Dem Mainstream entspricht, die Bestimmungen, die mit der Annahme der Masseneinwanderungsinitiative in unsere Bundesverfassung aufgenommen wurden, absolut zu setzen.Alles, was nicht diesen entspricht, ist verfassungswidrig, wird immer wieder kühn behauptet und niemand widerspricht.
Das Gleiche war bei der Ausschaffungsinitiative der Fall. Das Bundesgericht kam jedoch zu einem anderen Schluss, nämlich dass die Verfassungsbestimmungen, die auf deren Annahme zurück gehen, nicht gelten können, wenn sie den Vorrang geniessenden Grund- und Menschenrechten sowie rechtsstaatlichen Grundprinzipien wie der Verhältnismässigkeit widersprechen. National- und Ständerat folgten dieser auch für die anderen Staatsorgane im gewaltenteiligen Rechtsstaat verbindlichen Rechtsprechung, indem im Umsetzungsgesetz dazu eine Härtefallklausel aufgenommen wurde, die gänzlich unverhältnismässige Landesverweisungen ausdrücklich verbietet. Volk und Stände pflichteten dem mit der deutlichen Ablehnung der Durchsetzungsinitiative bei, die alle rechtsstaatlichen Garantien hätte aufheben wollen.
Bei unserem mit der Europäischen Union abgeschlossenen Freizügigkeitsabkommen (FZA) kam das Bundesgericht ebenfalls zum Schluss, dieses gehe gemäss seiner langjährigen und konstanten Rechtsprechung zum grundsätzlichen Vorrang des Völkerrechts den Bestimmungen der Masseneinwanderungsinitiative (MEI) vor. Nicht die mit der EU vereinbarte Personenfreizügigkeit ist daher verfassungswidrig, vielmehr die Asolutsetzung der MEI.
Die Bundesverfassung ist einem möglichst schonenden Ausgleich der verschiedenen Verfassungs- und Grundrechtsinteressen auszulegen und anzuwenden, wie das Bundesgericht unter Betonung, die Bundesverfassung sei als einheitliches Ganzes zu verstehen, festhält. Dass eine Verfassungsbestimmung absolut gelten und im Einzelfall keiner Abwägung mit anderen Interessen zugänglich sein solle, sei zwar nicht ausgeschlossen; dies sei aber nicht leichthin anzunehmen, erst recht nicht, wenn eine Verfassungsnorm in Widerspruch zu grundrechtlichen Ansprüchen gerate, welche in für die Schweiz verbindlich übernommenen Menschenrechtsabkommen garantiert sind. Im Falle eines Konflikts zwischen dem Völkerrecht und späteren Bestimmungen des Landesrechts geht grundsätzlich das Völkerrecht vor; bei einem Widerspruch mit von uns ratifizierten Menschenrechtsabkommen ist dies stets der Fall, dies auch wenn der Gesetzgeber einen solchen bewusst in Kauf genommen haben sollte. Die sog. Schubert-Praxis gilt in diesem Falle ausdrücklich nicht, weil die Menschenrechte andernfalls ihres eigentlichen Sinnes und Zweckes entleert würden, der gerade darin besteht, unzulässige Eingriffe des Gesetzgebers in diese zu verhindern.

• **VORLIEGENDE AUFLISTUNG**
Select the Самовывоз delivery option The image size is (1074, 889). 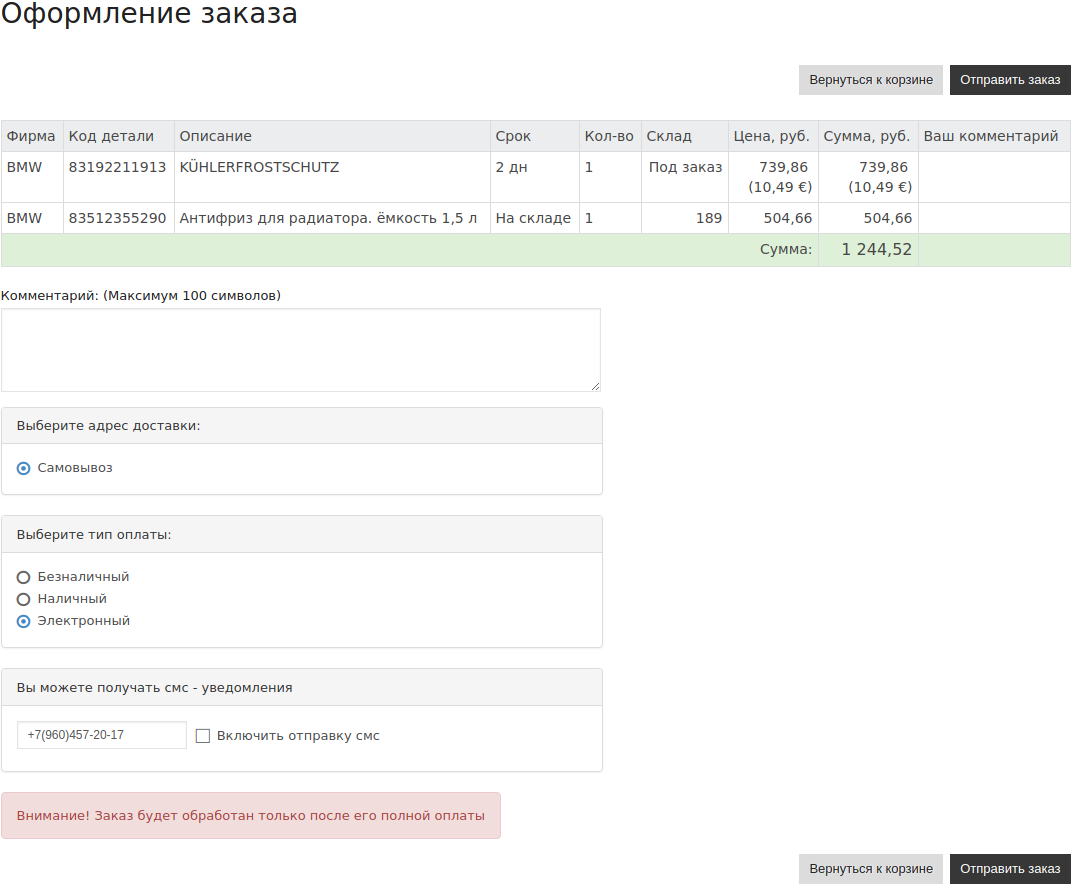pyautogui.click(x=24, y=468)
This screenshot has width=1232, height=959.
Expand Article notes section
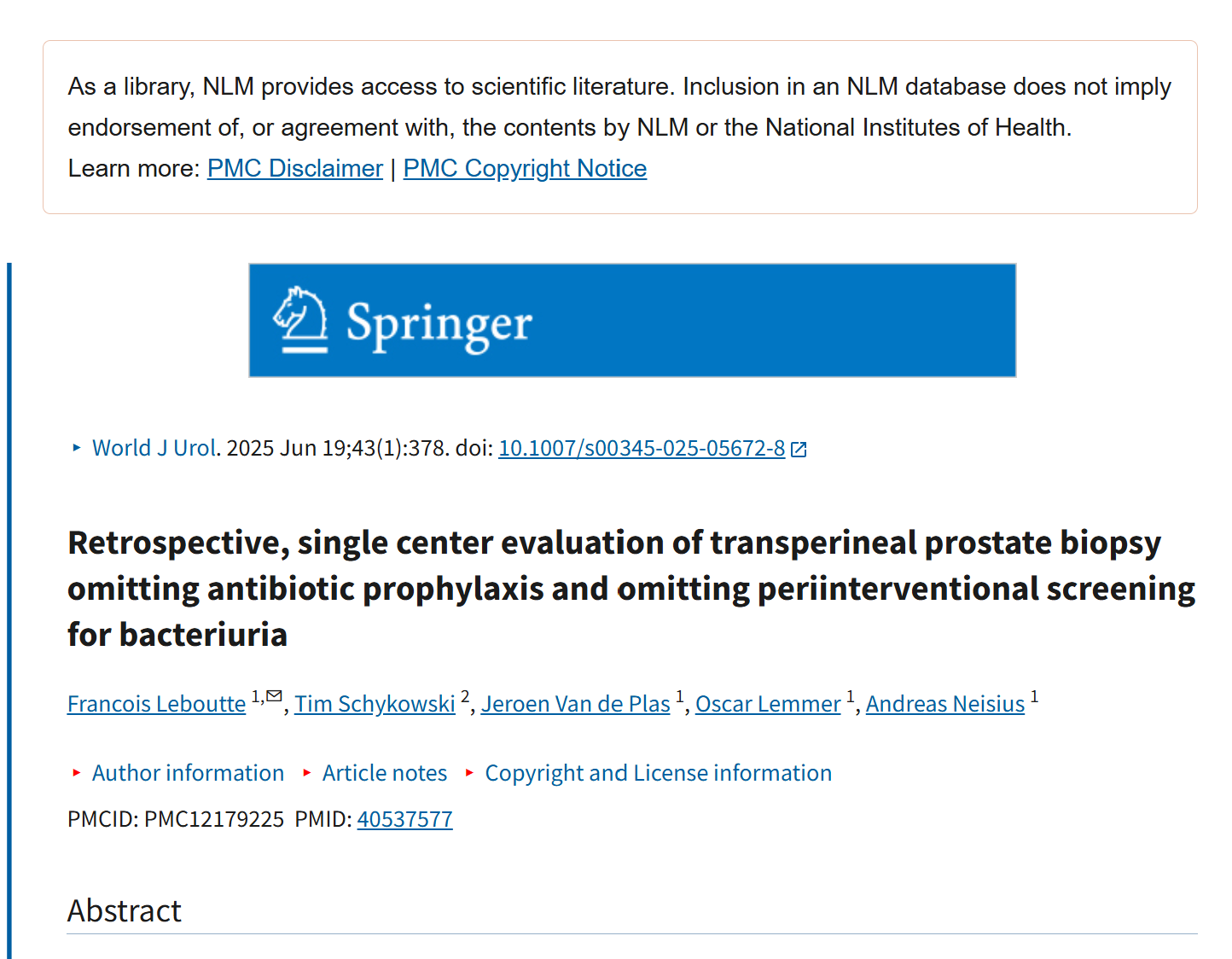(385, 773)
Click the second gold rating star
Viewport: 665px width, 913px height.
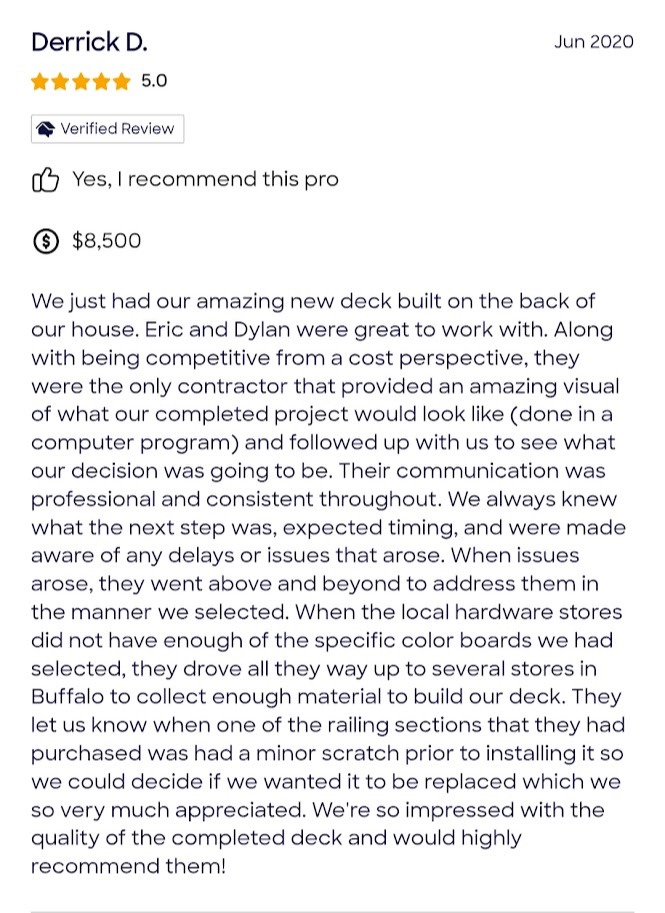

• **AUFGABENSTELLUNG**
[A] Was verbietet die Härtefallklausel im Umsetzungsgesetz laut Seitenauszug ausdrücklich?
[B] Gib aus dem Seitenauszug den Abschnitt von „Dem Mainstream entspricht, die“ bis einschließlich „und niemand widerspricht.“ wortgetreu wieder.
Die Auflistung wird für die Bearbeitung nicht benötigt.

• **LÖSUNGEN JE AUFGABE**
[A] Gänzlich unverhältnismässige Landesverweisungen.

[B]
Dem Mainstream entspricht, die Bestimmungen, die mit der Annahme der Masseneinwanderungsinitiative in unsere Bundesverfassung aufgenommen wurden, absolut zu setzen.Alles, was nicht diesen entspricht, ist verfassungswidrig, wird immer wieder kühn behauptet und niemand widerspricht.